Ad aiutare queste giovani coppie “virtuali” a convolare a giuste nozze sono anche i sacerdoti delle rispettive parrocchie. “Nella mia, a Gaza, ho avuto alcune ragazze che hanno seguito questo percorso – ricorda padre Da Silva – e abbiamo anche chiesto a Israele dei permessi per il matrimonio. In qualche raro caso ci siamo riusciti grazie anche alla collaborazione dei nostri confratelli delle parrocchie dove le giovani andavano a sposarsi”. Il collegamento tra i parroci è anche garanzia di “accompagnamento spirituale della coppia e dei loro familiari”.
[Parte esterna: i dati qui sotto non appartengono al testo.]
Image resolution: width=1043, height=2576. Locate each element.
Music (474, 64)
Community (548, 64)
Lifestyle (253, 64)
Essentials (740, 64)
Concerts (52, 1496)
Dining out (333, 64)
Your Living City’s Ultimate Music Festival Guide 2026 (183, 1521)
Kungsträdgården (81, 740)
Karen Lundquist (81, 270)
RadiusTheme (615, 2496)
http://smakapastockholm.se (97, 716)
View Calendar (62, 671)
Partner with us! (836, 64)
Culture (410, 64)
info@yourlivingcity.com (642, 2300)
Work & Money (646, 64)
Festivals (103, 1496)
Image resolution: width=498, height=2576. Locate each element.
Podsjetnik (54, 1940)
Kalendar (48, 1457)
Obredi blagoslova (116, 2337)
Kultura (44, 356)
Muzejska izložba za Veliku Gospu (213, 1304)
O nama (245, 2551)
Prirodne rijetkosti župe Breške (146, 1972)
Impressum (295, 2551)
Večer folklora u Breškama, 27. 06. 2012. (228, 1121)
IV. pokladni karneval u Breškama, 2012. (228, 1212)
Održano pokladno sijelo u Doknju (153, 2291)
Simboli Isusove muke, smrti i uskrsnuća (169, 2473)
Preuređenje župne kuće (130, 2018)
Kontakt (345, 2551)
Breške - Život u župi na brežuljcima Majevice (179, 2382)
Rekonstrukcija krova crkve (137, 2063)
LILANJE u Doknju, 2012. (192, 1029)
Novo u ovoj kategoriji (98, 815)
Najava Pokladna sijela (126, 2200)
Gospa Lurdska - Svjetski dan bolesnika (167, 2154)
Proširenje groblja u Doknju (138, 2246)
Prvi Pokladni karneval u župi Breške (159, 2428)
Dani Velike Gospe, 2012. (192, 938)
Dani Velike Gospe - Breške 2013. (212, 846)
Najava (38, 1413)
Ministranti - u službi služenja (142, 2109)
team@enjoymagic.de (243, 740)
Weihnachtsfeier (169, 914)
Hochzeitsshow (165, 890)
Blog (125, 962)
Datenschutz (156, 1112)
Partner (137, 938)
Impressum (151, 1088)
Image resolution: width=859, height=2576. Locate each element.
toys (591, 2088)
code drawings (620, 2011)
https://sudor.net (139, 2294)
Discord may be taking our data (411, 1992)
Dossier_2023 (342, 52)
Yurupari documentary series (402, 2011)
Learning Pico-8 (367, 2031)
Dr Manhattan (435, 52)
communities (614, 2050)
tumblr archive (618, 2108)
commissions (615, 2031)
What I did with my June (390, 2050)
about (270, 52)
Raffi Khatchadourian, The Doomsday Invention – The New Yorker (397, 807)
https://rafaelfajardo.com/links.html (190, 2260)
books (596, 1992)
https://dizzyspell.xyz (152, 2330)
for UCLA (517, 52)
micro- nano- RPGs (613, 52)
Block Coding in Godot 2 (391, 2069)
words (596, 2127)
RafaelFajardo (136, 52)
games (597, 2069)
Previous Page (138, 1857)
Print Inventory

Le nozze, tuttavia, non risolvono completamente i problemi delle ragazze. “Chi viene da Gaza, infatti, con regolare permesso rilasciato da Israele e, alla scadenza, non rientra nella Striscia – spiega padre Abusahlia – diventa ‘illegal’, una specie di clandestino. Ciò vuol dire che se qualcuna di queste ragazze dovesse essere fermata per un controllo a uno dei check point israeliani, che costellano i Territori Palestinesi, sarebbe costretta a fare ritorno a Gaza. Per questo motivo passano molto tempo in casa con i mariti”. Lontane dalle loro famiglie, rientrate nella Striscia, queste ragazze continueranno ad avere contatti con i familiari grazie ai social, in attesa di rivederli magari nelle prossime festività. “In occasione della Pasqua scorsa – afferma padre Da Silva – Israele ha rilasciato 850 permessi ai cristiani, concedendoli anche ai giovani tra i 15 e i 35 anni, ai quali vengono sempre negati. Molte famiglie sono uscite ma non tutte sono rientrate facendo registrare un calo della già esigua presenza cristiana a Gaza”. E adesso l’attenzione si sposta al prossimo Natale. Ma davanti al rischio della scomparsa cristiana dalla Striscia, il parroco, risponde così:
“che prospettiva può avere un giovane cristiano oggi a Gaza? Cercare un futuro migliore, costruirsi una famiglia altrove è un bisogno essenziale e noi abbiamo il dovere di accompagnare i nostri giovani in questo cammino”.